Для Мстиславского свержение царя не было самоцелью, как для других — для того же Кашина, Шевырева, Куракина, которых он не устраивал, которым был «не в нутро», потому что не хотел делить с ними власть, не хотел считаться с ними, ублаговолять их спесь, честолюбие... Им нужен был просто иной царь, на которого они могли бы надеть хомут и понукать им как вздумается. И они давно присмотрели такого царя — Владимира Старицкого. И тот готов был принять и хомут и удила и тайно ждал этого как высшего счастья.
Помыслы Мстиславского были совсем не о том, и свержение царя было для него только частью дела, только одним, пусть важным, но одним шагом на том пути, который он давным-давно наметил для себя. Ему, потомку великих литовских князей, были чужды холопьи страсти московского боярства. Его высокий ум не позволял довольствоваться низким, поднимал его на ту высоту, с которой он смотрел на мир совсем иным, особенным взглядом — взглядом Гедиминовича, в чьём сознании накрепко утвердилось убеждение в великом предназначении своего знаменитого рода, который должен был распространить своё влияние и на Русь Восточную, как он распространил это влияние на Русь Западную. Внуки и правнуки Ягайлы сидят на престолах Польши, Литвы, Богемии, Венгрии[88], должны они занять и московский престол. Тогда их миссия будет выполнена: под их властью окажется почти вся Европа и немалый довесок Азии.
Вот о чём думал Мстиславский, вот на что замахивался его разум — отнять престол у Рюриковичей! Не обязательно для себя, но обязательно для Гедиминовичей. А это значило схватиться не только с Иваном, это значило схватиться с самой Русью! Схватиться так, как с ней схватился Иван, а до него — его могущественные пращуры, ломавшие её нрав, её дух, её вековечную сущность, ломавшие религией, кнутом, огнём, плахой, виселицей — и не сломавшие!
И об этом думал Мстиславский. Он презирал Русь, свою невольную родину, презирал незлобиво, но тем искренней и глубже, считая её исчадием тупости и невежества, от которых её не избавило даже христианство, навязанное ей Рюриковичами. Но вместе с тем, будучи отчасти русским, и не тупым, не забитым, не невежественным, он понимал этот народ, чья кровь текла и в его жилах, понимал и отдавал ему должное: народ этот не удалось покорить ни германским рыцарям, ни татарским ханам, ни европейским государям, да и его собственные государи до сих пор не чувствуют себя полновластными хозяевами над ним.
Этого тоже не забывал Мстиславский, думая о грядущей борьбе.

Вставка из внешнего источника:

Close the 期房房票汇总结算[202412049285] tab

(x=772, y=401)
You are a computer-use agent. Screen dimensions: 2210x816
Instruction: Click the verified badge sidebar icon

Он не мог знать её исхода, хотя и не испытывал страха перед ней, однако для такого человека, как он, незнание было хуже страха. Многое давило на него, и нужно было выбирать: либо отступиться, либо немедля действовать.
Отступиться он не мог: слишком прочно и глубоко укоренилась в нём эта дерзновенная мысль, ставшая не просто его поводырём, но самой сутью, единственным смыслом его жизни. Он не готовил себя в венценосцы, но знал, что, если московский престол будет добыт, и добыт его руками, ему воздастся в веках, и это значило для него гораздо больше, чем царский венец. Ради этого стоило жить, и от этого трудно было отступиться. Но когда пришла пора твёрдо и решительно действовать, он вдруг понял, что внутренне не готов, несмотря на то, что шёл к этому всю сознательную жизнь. И опять же, в нём говорил не страх, не безволие, а что-то такое, что давно зародилось и вызрело в нём незаметно для него самого, для его чувств, для его сознания, — может быть, это снова был плод его ума, но уже ущербный, нежизнеспособный плод, который, разлагаясь, отравлял в нём всё жизнеспособное, лишая его крепкой внутренней силы.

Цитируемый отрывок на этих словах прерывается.